There's a lot of interesting new data in the latest Pew Research Center/Pew Internet & American Life Project survey, which we're all chewing on this morning. After you get past the biggest headline, which is that people are largely infovores who graze everywhere for information, rather than sticking to one source loyally, here's what jumped out at me:
1. Conversation about content is king. Or, soon to be king, judging from the continued growth of participatory behavior around news content. Pew reports that:
Some 37% of internet users have contributed to the creation of news, commentary about it, or dissemination of news via social media. They have done at least one of the following: commenting on a news story (25%); posting a link on a social networking site (17%); tagging content (11%), creating their own original news material or opinion piece (9%), or Tweeting about news (3%).
2. Rising rates of participation have the potential to reshuffle the social order. That is, the advantages of participation appear to be most evident if you are an early adopter. We already know how young people are using social media to upend their seniors in the social order (think of that iconic photo of foxy Ana Marie Cox blogging while aging R.W. Apple and balding Jack Germond look quizzically over her shoulder). But Pew also finds that African-Americans are participating online at rates greater than whites or Hispanics, definitely a subject worth further exploration:
The typical online news participator is white, 36 years-old, politically moderate and Independent, employed full-time with a college degree and an annual income of $50,000 or more. Interestingly, while white adults make up the bulk of the online news participator population, black internet users are significantly more likely to be news participators than their white and Hispanic counterparts. Almost half of black internet users (47%) are news participators, compared with just 36% of white internet users and 33% of Hispanic internet users. Not surprisingly, the youngest internet users (18-29 year-olds) are more likely than their older counterparts to be online news participators, with just under half of that age group (46%) contributing to the creation, commentary, or dissemination of news online. Men and women are equally likely to participate in online news production.

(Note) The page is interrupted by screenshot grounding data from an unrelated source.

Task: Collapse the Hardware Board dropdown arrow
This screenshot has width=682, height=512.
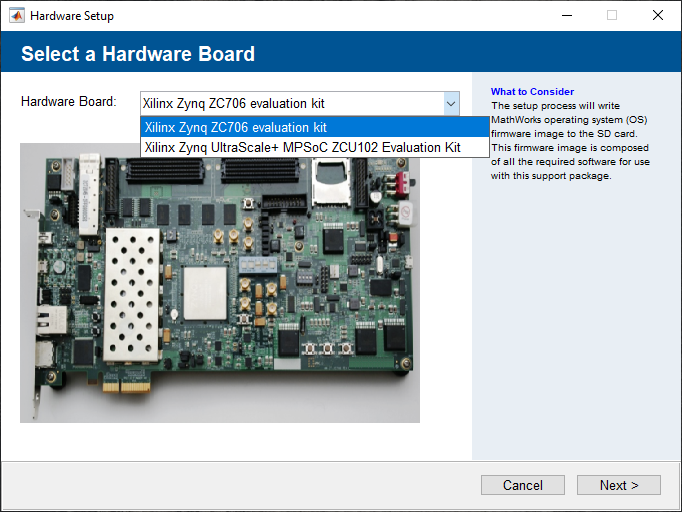Action: (x=450, y=103)
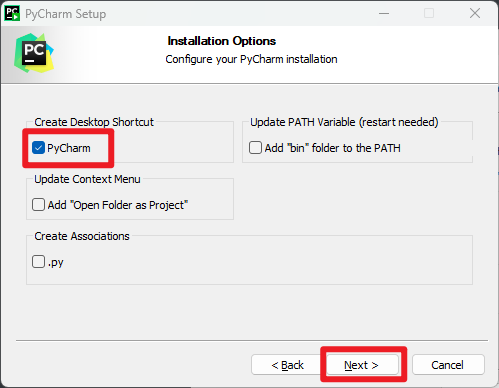Go to previous step with < Back
499x388 pixels.
tap(287, 365)
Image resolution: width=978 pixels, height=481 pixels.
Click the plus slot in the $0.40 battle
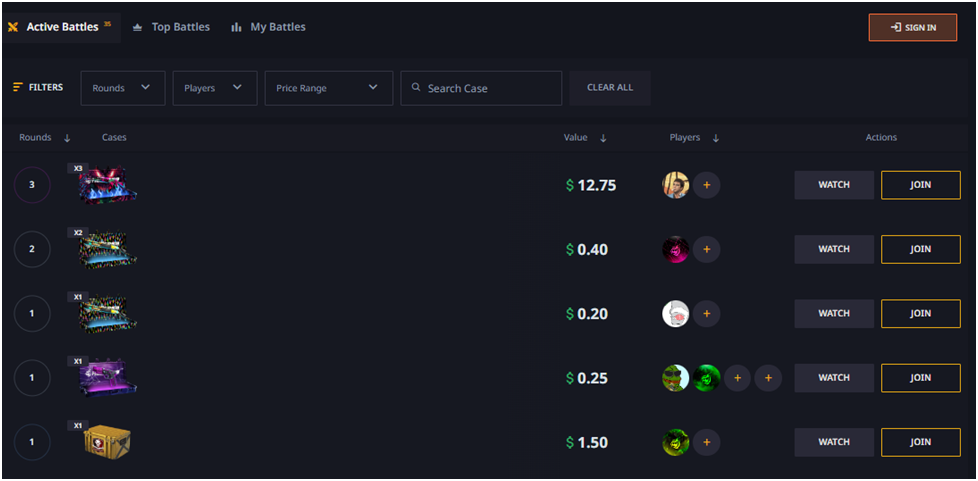[x=707, y=249]
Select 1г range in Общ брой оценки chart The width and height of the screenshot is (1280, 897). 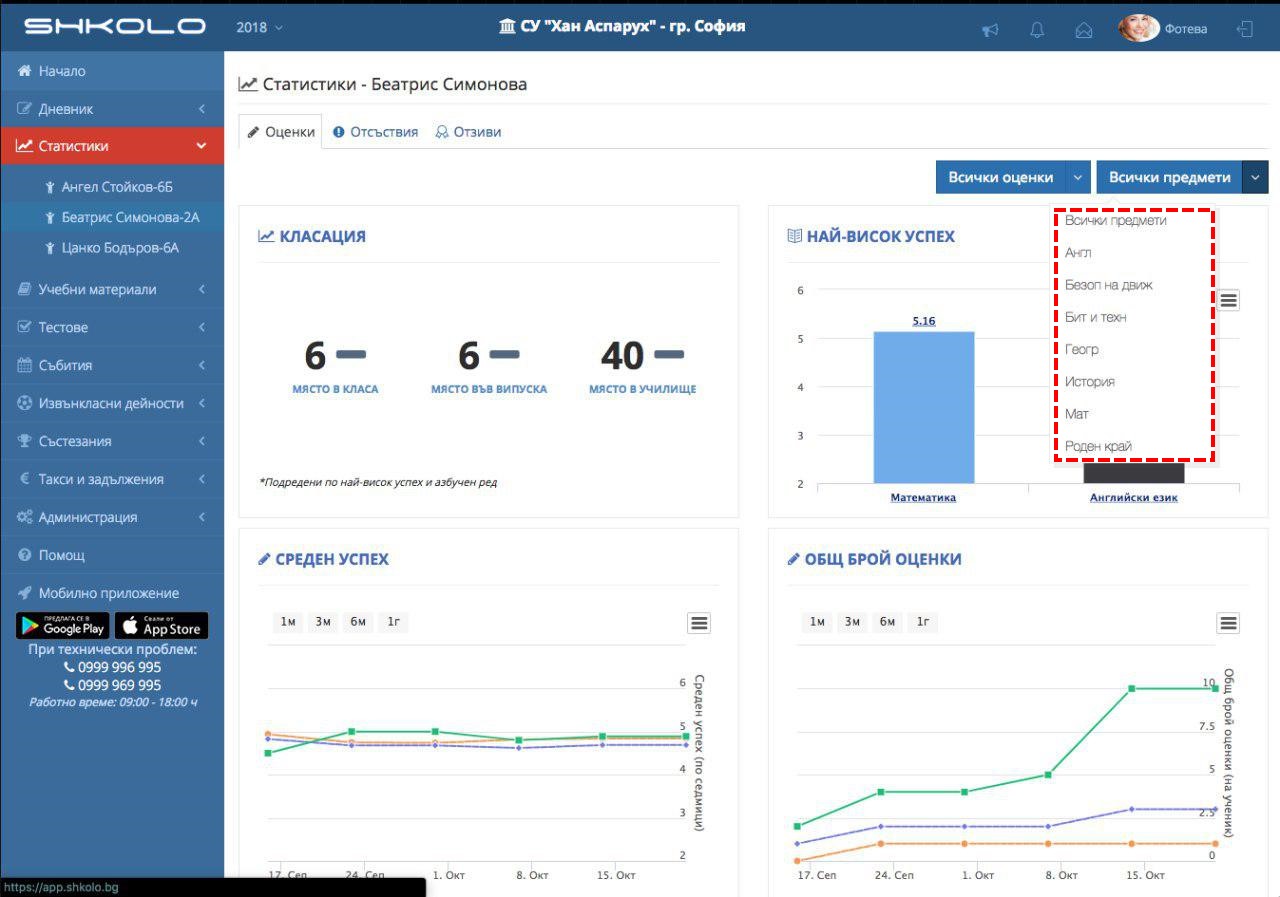click(922, 622)
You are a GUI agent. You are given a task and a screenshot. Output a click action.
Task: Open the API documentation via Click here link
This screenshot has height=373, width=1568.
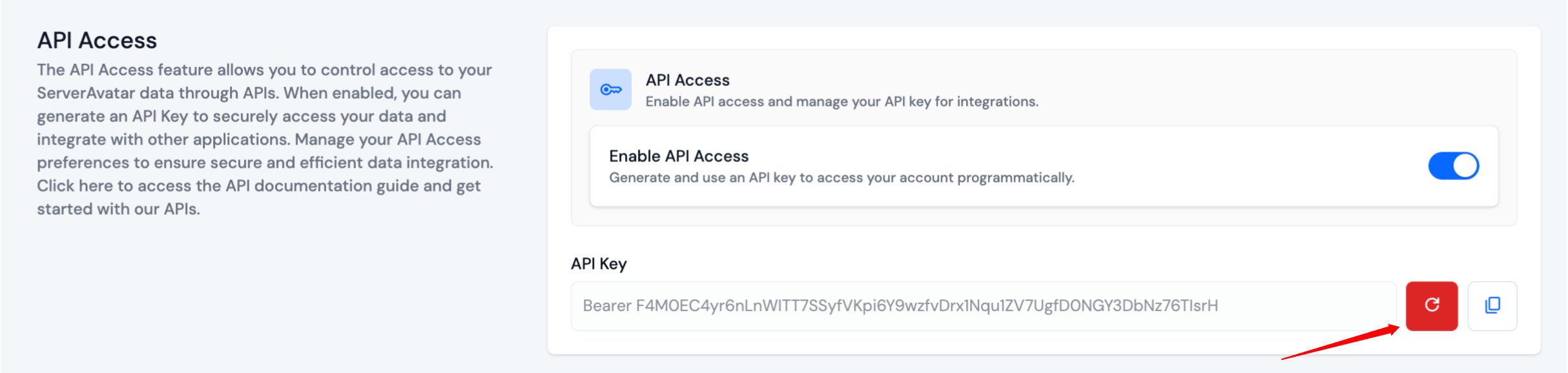71,186
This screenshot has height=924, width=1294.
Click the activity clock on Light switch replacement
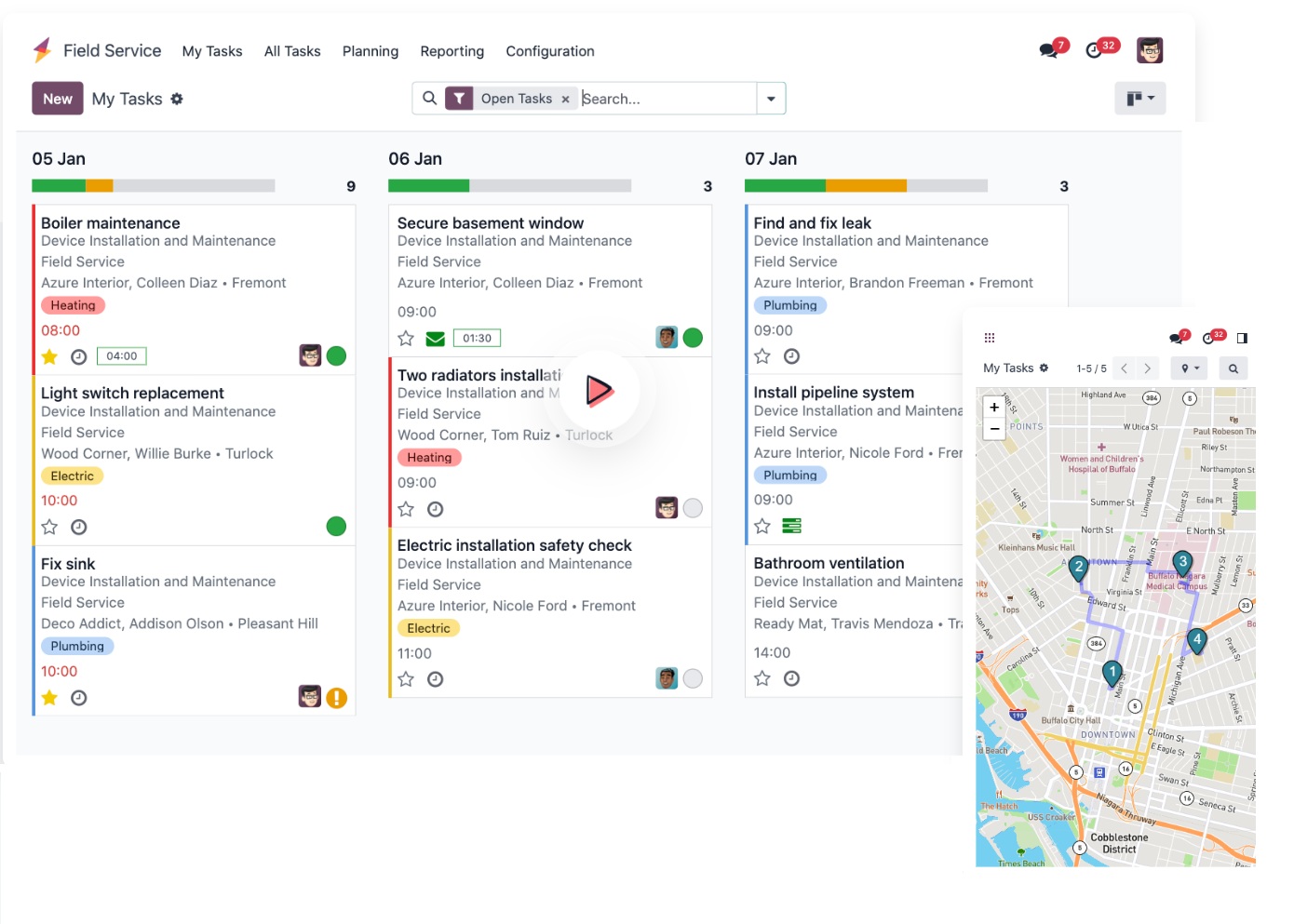tap(79, 528)
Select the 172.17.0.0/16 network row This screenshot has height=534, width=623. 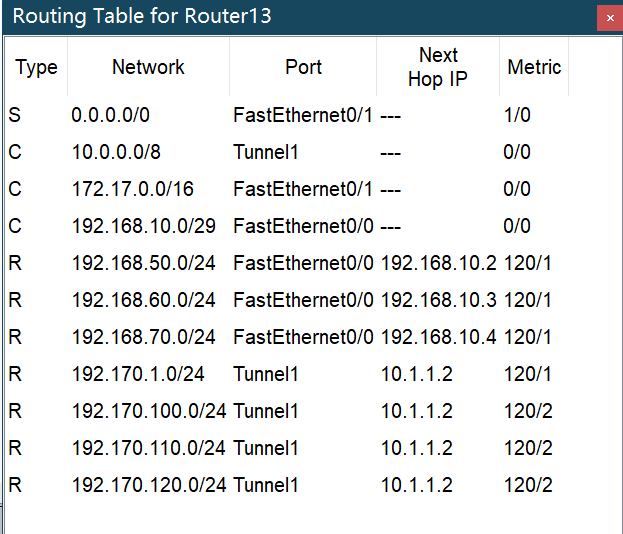tap(118, 189)
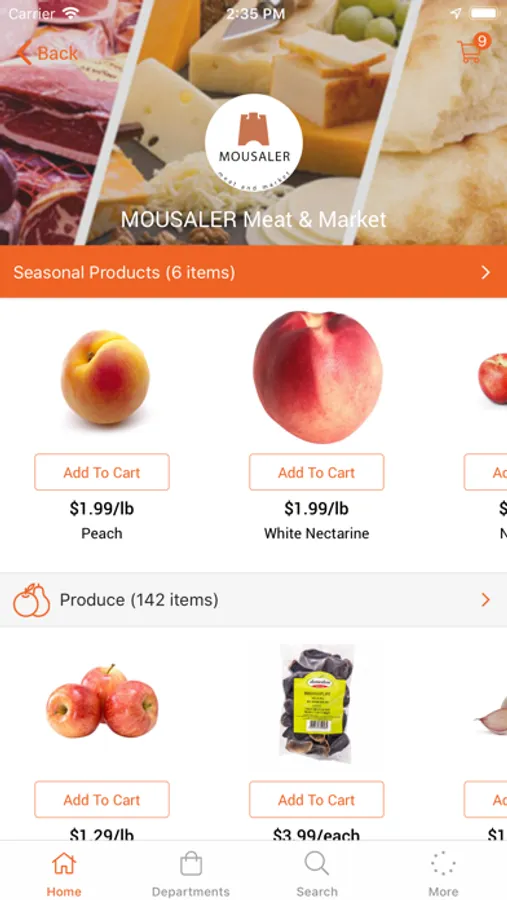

3. The mobile internet is here, now.
Some 80% of American adults have cell phones today, and 37% of them go online from their phones. The impact of this new mobile technology on news gathering is unmistakable. One quarter (26%) of all Americans say they get some form of news via cell phone today–that amounts to 33% of cell phone owners.
4. Information overload is here, which means anyone with an interest in making sure their news reaches people has to pay close attention to how news now flows and to the production and usage of better filters.
Fully 70% agreed with that statement: “The amount of news and information available from different sources today is overwhelming.” Some 25% “completely agreed” with that statement and 45% “mostly agreed.”
But while people are overwhelmed, their personal social networks still get through to them:
Of the 71% of the adult population who get news online, 75% of them say they get news forwarded to them through email or posts on social networking sites. That amounts to 71% of all internet users. When news is passed along to them, 38% of this cohort read the material all or most of the time; 37% read it some of the time, and 23% say they hardly have time to read it....
In addition 23% of the social networking users who get news online say they specifically get news from news organizations and individual journalists they follow in the social networking space. In other words, they have friended or become a fan of a journalist or news organization and they catch up on news through this relatively new channel of news....
Overall, 30% of internet users get news from friends, journalists or news organizations they follow on social networking sites on a typical day.
5. Are some people disconnecting from the worst news sources? I'm sure the Pew report will feed into already inflamed fears for the future of American journalism with its dire-seeming data about the decline of newspapers, but it's hardly clear that the online channel is bad for journalistic quality. Personally, I'd rather take heart from this encouraging fact: the more you "live in the future" (to crib from Nick Bilton), the less you rely on the very worst, in my subjective option, news source--local television "news." Pew reports that while local TV is still the most popular source for all Americans:
some demographic groups are particularly likely to watch local TV news on a typical day when compared with other groups: women, African-Americans, and older Americans (those 65 and older). By comparison, those who are internet users and those who have a cell phone but no landline are less likely to get local TV news on a typical day than non-internet users and those who have a landline phone.